Linköping University
Department of Mathematics
Lars Eldén

November, 2009                                                     

 

Matrix Methods in Data Mining and Pattern Recognition

Computer Assignment

Text mining and information retrieval




ASSIGNMENT

Perform textmining experiments on the Medline collection using LSI and clustering. It is assumed that Matlab toolbox TMG is available.

SPECIFIC TASKS

  1. Copy the data and code files from the URL given below. Start MATLAB, and write help tmg in MATLAB to see the parser syntax. The HELP information is also available at HELP-TMG.

  2. Prepare a term-document matrix and queries for the Medline data base using  TMG. Experiment with stemming and removal of stop  words to see that the matrix dimensions vary. In your experiments below always use stemming and removal of stop words.  Make experiments with the options min_local_freq and min_global_freq and see how the dimensions of the matrix vary. Explain the variations and why it is reasonable to use the values 1 and 2 (for instance) for the two variables, respectively. Also test a couple of the weighting schemes together with the vector space model.

    There is also a script stem available that does stemming. Unix/Linux syntax: ./stem file > file.stemmed'. If you are interested, compare its results with the built-in stemming algorithm. What about the stop list, should it also be stemmed?

  3. In your first experiments with the vector space model use only one query and compute precision and recall for a suitable sequence of values of the tolerance for distance. Plot a recall/precision diagram. When that works fine, compute and illustrate the average recall/precision over the 30 queries using  the full vector space model.  Use the Matlab function aver that is also available at the URL below.

  4. Compute the sparse singular value decomposition  of the term document matrix using svds in Matlab, and check the average recall/precision of the reduced rank models for a few ranks. Choose ranks e.g. from 100 and smaller (Note that you only need to compute the SVD once). For one of the ranks, e.g. 100, run the same experiment with the addition that you normalize the columns of the matrix before the SVD is computed.    

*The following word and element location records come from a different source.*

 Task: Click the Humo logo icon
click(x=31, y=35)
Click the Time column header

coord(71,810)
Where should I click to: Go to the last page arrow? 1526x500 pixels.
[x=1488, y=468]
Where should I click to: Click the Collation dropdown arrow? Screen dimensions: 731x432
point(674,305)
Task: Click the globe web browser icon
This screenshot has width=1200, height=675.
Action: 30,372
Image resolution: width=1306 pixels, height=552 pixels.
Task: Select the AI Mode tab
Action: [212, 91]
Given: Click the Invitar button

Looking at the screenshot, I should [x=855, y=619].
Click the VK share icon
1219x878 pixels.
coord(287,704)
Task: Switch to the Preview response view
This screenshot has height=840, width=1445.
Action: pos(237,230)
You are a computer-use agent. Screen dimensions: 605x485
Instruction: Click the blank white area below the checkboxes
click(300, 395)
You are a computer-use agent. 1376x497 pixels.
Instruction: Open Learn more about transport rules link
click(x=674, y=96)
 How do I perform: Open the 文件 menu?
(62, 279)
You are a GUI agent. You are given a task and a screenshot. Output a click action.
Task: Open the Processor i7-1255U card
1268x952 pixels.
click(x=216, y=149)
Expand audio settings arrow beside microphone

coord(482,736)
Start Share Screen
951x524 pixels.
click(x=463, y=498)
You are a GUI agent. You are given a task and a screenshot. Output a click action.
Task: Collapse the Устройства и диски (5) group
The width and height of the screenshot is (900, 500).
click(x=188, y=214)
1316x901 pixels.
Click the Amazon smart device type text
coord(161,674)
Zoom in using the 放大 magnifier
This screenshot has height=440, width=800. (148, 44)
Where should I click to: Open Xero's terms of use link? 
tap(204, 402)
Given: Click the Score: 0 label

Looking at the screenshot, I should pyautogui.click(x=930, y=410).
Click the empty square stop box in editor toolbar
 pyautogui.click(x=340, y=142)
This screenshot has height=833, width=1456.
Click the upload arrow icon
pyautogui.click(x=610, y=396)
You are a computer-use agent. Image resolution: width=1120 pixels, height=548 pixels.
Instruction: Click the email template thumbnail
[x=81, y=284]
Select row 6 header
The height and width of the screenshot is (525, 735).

  5. Code the k-means algorithm and cluster the documents using k between 50 and 100. Check what are the dominant words in a few clusters. Orthonormalize the centroids and compute the coordinates of all documents in this basis. Perform query matching and compute the average recall/precision.          

DATA

Codes and data are available here:
aver.m
med.rel
stem
common_words
MED.Q.and.A
modrec.m/
The data are given in the file MED.Q.and.A. The 30  first columns in the term-document matrix are the queries, the remaning 1033 are the documents. The "correct results" of the queries are given in  MED.REL.

TMG can be obtained via the TMG project web page.